## SET PROBLEM
Rewrite the material below with every "computer-use agent" changed to "screen navigation assistant" and nothing else altered, and leave the pictures out of your version.

## MATERIAL SUPPLIED
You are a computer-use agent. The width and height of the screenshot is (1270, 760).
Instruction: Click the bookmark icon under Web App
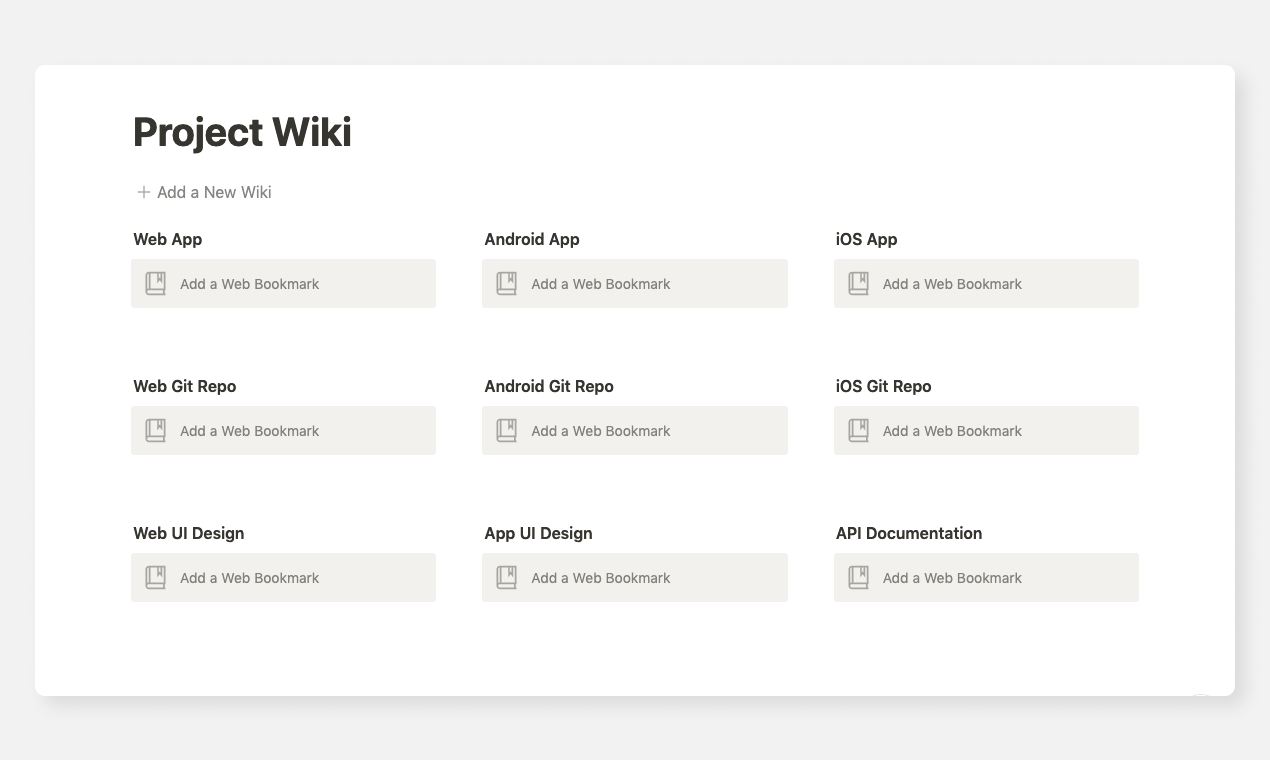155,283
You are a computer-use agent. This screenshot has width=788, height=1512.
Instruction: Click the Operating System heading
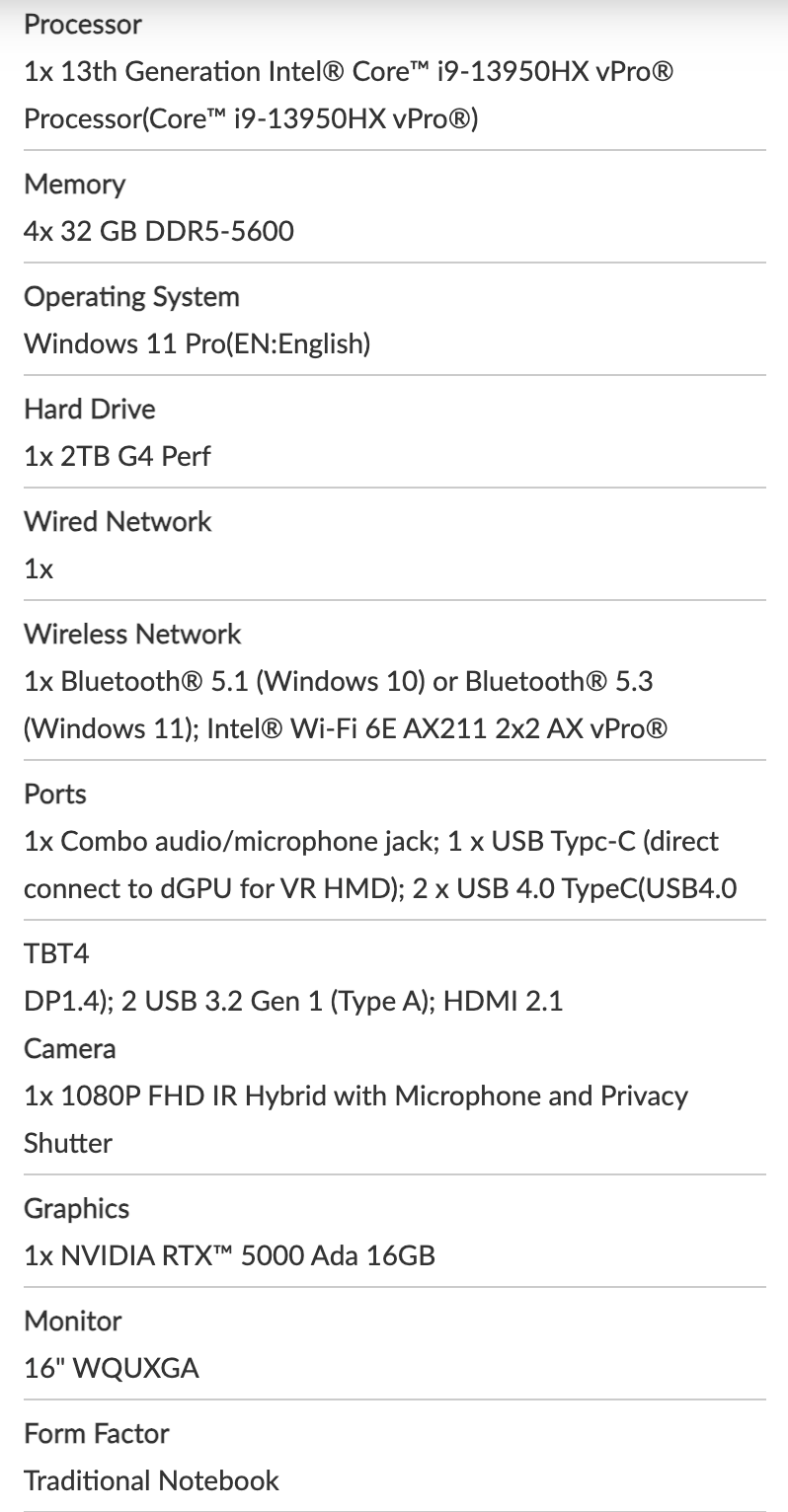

## COMPLETED EXERCISE
You are a screen navigation assistant. The width and height of the screenshot is (1270, 760).
Instruction: Click the bookmark icon under Web App
155,283
You are a screen navigation assistant. This screenshot has width=788, height=1512.
Instruction: Click the Operating System heading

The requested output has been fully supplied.